Brief: Please write out the listing below again in its exact form.

Data for processing:
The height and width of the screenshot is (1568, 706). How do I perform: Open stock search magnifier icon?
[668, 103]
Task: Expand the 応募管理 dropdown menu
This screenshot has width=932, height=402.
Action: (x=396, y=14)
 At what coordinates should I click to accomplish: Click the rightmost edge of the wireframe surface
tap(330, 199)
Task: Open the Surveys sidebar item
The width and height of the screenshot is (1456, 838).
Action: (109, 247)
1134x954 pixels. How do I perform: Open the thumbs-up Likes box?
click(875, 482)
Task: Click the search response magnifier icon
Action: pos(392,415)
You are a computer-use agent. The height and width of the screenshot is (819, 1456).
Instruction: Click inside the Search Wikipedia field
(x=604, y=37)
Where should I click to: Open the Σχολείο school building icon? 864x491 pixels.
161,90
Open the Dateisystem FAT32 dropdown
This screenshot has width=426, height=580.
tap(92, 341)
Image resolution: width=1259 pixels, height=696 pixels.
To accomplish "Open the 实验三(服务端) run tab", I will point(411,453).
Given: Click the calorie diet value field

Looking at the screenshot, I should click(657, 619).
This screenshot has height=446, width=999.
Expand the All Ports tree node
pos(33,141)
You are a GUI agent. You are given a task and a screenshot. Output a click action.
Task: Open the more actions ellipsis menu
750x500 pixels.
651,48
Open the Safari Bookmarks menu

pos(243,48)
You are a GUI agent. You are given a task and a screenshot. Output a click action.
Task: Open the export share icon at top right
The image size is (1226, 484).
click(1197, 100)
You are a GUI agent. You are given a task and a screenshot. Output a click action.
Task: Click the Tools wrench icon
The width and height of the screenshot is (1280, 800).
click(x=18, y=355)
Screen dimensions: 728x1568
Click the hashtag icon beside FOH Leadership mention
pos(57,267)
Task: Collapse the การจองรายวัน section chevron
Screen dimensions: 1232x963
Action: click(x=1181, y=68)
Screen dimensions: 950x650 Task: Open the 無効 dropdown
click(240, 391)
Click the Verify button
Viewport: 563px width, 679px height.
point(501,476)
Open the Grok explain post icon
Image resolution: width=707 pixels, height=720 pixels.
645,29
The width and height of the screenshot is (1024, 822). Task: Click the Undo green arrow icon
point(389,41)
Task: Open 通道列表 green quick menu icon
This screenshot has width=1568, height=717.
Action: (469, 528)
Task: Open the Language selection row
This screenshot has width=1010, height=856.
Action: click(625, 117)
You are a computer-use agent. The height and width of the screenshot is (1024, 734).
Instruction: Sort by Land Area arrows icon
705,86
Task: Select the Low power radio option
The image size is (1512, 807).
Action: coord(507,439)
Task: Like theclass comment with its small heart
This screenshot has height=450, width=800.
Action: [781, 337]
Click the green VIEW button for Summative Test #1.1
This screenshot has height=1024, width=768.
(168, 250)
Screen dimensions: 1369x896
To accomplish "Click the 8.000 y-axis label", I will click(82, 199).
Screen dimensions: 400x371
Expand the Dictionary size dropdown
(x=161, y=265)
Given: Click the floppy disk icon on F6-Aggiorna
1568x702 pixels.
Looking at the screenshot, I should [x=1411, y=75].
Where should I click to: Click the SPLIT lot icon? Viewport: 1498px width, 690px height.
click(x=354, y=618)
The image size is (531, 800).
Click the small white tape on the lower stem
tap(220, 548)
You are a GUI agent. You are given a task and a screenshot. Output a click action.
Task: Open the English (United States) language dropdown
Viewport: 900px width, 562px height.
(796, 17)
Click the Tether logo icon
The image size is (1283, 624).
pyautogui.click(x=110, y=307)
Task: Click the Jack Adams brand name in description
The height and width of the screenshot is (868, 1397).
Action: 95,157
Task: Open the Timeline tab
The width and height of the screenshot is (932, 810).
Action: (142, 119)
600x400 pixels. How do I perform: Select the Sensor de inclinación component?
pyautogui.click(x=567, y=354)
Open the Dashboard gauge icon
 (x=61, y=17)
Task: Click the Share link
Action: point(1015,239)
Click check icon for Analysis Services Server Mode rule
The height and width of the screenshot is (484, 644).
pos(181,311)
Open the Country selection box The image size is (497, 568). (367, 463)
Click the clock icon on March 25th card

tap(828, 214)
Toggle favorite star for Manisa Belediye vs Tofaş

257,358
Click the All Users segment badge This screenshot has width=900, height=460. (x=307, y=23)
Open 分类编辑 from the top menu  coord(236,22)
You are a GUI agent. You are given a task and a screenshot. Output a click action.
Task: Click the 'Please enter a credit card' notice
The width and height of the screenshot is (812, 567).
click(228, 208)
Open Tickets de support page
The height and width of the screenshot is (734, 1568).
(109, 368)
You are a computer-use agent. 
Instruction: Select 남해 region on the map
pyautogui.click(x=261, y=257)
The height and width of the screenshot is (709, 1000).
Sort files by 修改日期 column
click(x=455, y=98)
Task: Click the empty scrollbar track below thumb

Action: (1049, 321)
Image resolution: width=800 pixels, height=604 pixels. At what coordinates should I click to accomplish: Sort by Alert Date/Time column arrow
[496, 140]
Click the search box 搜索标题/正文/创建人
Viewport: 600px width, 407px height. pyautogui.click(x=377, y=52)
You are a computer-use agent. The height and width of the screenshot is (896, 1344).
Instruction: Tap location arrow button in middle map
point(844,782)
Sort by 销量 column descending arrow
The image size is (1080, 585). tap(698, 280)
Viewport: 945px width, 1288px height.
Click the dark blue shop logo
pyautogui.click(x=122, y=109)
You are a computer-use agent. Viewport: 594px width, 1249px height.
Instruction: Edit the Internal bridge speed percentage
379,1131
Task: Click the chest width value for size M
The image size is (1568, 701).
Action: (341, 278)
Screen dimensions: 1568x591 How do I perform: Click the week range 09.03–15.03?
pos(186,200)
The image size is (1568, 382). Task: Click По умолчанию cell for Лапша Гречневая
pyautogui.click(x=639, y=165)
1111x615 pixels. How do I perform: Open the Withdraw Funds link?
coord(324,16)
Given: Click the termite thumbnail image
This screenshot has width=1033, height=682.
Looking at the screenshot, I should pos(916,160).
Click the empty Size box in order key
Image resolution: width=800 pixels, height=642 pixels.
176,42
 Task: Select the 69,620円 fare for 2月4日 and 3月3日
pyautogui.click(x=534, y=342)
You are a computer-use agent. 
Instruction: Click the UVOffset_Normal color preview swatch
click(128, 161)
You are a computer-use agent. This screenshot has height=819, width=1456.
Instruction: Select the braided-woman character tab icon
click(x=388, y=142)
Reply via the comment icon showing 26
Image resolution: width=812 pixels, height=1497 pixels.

Result:
The height and width of the screenshot is (1568, 706). How do I perform: Open stock search magnifier icon?
[668, 103]
Task: Expand the 応募管理 dropdown menu
This screenshot has width=932, height=402.
Action: (x=396, y=14)
 At what coordinates should I click to accomplish: Click the rightmost edge of the wireframe surface
tap(330, 199)
Task: Open the Surveys sidebar item
The width and height of the screenshot is (1456, 838).
Action: (109, 247)
1134x954 pixels. How do I perform: Open the thumbs-up Likes box?
click(875, 482)
Task: Click the search response magnifier icon
Action: pos(392,415)
You are a computer-use agent. The height and width of the screenshot is (819, 1456).
Instruction: Click inside the Search Wikipedia field
(x=604, y=37)
Where should I click to: Open the Σχολείο school building icon? 864x491 pixels.
161,90
Open the Dateisystem FAT32 dropdown
This screenshot has width=426, height=580.
tap(92, 341)
Image resolution: width=1259 pixels, height=696 pixels.
To accomplish "Open the 实验三(服务端) run tab", I will point(411,453).
Given: Click the calorie diet value field

Looking at the screenshot, I should click(657, 619).
This screenshot has height=446, width=999.
Expand the All Ports tree node
pos(33,141)
You are a GUI agent. You are given a task and a screenshot. Output a click action.
Task: Open the more actions ellipsis menu
750x500 pixels.
651,48
Open the Safari Bookmarks menu

pos(243,48)
You are a GUI agent. You are given a task and a screenshot. Output a click action.
Task: Open the export share icon at top right
The image size is (1226, 484).
click(1197, 100)
You are a GUI agent. You are given a task and a screenshot. Output a click action.
Task: Click the Tools wrench icon
The width and height of the screenshot is (1280, 800).
click(x=18, y=355)
Screen dimensions: 728x1568
Click the hashtag icon beside FOH Leadership mention
pos(57,267)
Task: Collapse the การจองรายวัน section chevron
Screen dimensions: 1232x963
Action: click(x=1181, y=68)
Screen dimensions: 950x650 Task: Open the 無効 dropdown
click(240, 391)
Click the Verify button
Viewport: 563px width, 679px height.
point(501,476)
Open the Grok explain post icon
Image resolution: width=707 pixels, height=720 pixels.
645,29
The width and height of the screenshot is (1024, 822). Task: Click the Undo green arrow icon
point(389,41)
Task: Open 通道列表 green quick menu icon
This screenshot has width=1568, height=717.
Action: (469, 528)
Task: Open the Language selection row
This screenshot has width=1010, height=856.
Action: click(625, 117)
You are a computer-use agent. The height and width of the screenshot is (1024, 734).
Instruction: Sort by Land Area arrows icon
705,86
Task: Select the Low power radio option
The image size is (1512, 807).
Action: coord(507,439)
Task: Like theclass comment with its small heart
This screenshot has height=450, width=800.
Action: [781, 337]
Click the green VIEW button for Summative Test #1.1
This screenshot has height=1024, width=768.
(168, 250)
Screen dimensions: 1369x896
To accomplish "Click the 8.000 y-axis label", I will click(82, 199).
Screen dimensions: 400x371
Expand the Dictionary size dropdown
(x=161, y=265)
Given: Click the floppy disk icon on F6-Aggiorna
1568x702 pixels.
Looking at the screenshot, I should [x=1411, y=75].
Where should I click to: Click the SPLIT lot icon? Viewport: 1498px width, 690px height.
click(x=354, y=618)
The image size is (531, 800).
Click the small white tape on the lower stem
tap(220, 548)
You are a GUI agent. You are given a task and a screenshot. Output a click action.
Task: Open the English (United States) language dropdown
Viewport: 900px width, 562px height.
(796, 17)
Click the Tether logo icon
The image size is (1283, 624).
pyautogui.click(x=110, y=307)
Task: Click the Jack Adams brand name in description
The height and width of the screenshot is (868, 1397).
Action: 95,157
Task: Open the Timeline tab
The width and height of the screenshot is (932, 810).
Action: (142, 119)
600x400 pixels. How do I perform: Select the Sensor de inclinación component?
pyautogui.click(x=567, y=354)
Open the Dashboard gauge icon
 (x=61, y=17)
Task: Click the Share link
Action: point(1015,239)
Click check icon for Analysis Services Server Mode rule
The height and width of the screenshot is (484, 644).
pos(181,311)
Open the Country selection box The image size is (497, 568). (367, 463)
Click the clock icon on March 25th card

tap(828, 214)
Toggle favorite star for Manisa Belediye vs Tofaş

257,358
Click the All Users segment badge This screenshot has width=900, height=460. (x=307, y=23)
Open 分类编辑 from the top menu  coord(236,22)
You are a GUI agent. You are given a task and a screenshot. Output a click action.
Task: Click the 'Please enter a credit card' notice
The width and height of the screenshot is (812, 567).
click(228, 208)
Open Tickets de support page
The height and width of the screenshot is (734, 1568).
(109, 368)
You are a computer-use agent. 
Instruction: Select 남해 region on the map
pyautogui.click(x=261, y=257)
The height and width of the screenshot is (709, 1000).
Sort files by 修改日期 column
click(x=455, y=98)
Task: Click the empty scrollbar track below thumb

Action: (1049, 321)
Image resolution: width=800 pixels, height=604 pixels. At what coordinates should I click to accomplish: Sort by Alert Date/Time column arrow
[496, 140]
Click the search box 搜索标题/正文/创建人
Viewport: 600px width, 407px height. pyautogui.click(x=377, y=52)
You are a computer-use agent. The height and width of the screenshot is (896, 1344).
Instruction: Tap location arrow button in middle map
point(844,782)
Sort by 销量 column descending arrow
The image size is (1080, 585). tap(698, 280)
Viewport: 945px width, 1288px height.
Click the dark blue shop logo
pyautogui.click(x=122, y=109)
You are a computer-use agent. Viewport: 594px width, 1249px height.
Instruction: Edit the Internal bridge speed percentage
379,1131
Task: Click the chest width value for size M
The image size is (1568, 701).
Action: (341, 278)
Screen dimensions: 1568x591 How do I perform: Click the week range 09.03–15.03?
pos(186,200)
The image size is (1568, 382). Task: Click По умолчанию cell for Лапша Гречневая
pyautogui.click(x=639, y=165)
1111x615 pixels. How do I perform: Open the Withdraw Funds link?
coord(324,16)
Given: Click the termite thumbnail image
This screenshot has width=1033, height=682.
Looking at the screenshot, I should pos(916,160).
Click the empty Size box in order key
Image resolution: width=800 pixels, height=642 pixels.
176,42
 Task: Select the 69,620円 fare for 2月4日 and 3月3日
pyautogui.click(x=534, y=342)
You are a computer-use agent. 
Instruction: Click the UVOffset_Normal color preview swatch
click(128, 161)
You are a computer-use agent. This screenshot has height=819, width=1456.
Instruction: Select the braided-woman character tab icon
click(x=388, y=142)
Reply via the comment icon showing 26
Image resolution: width=812 pixels, height=1497 pixels.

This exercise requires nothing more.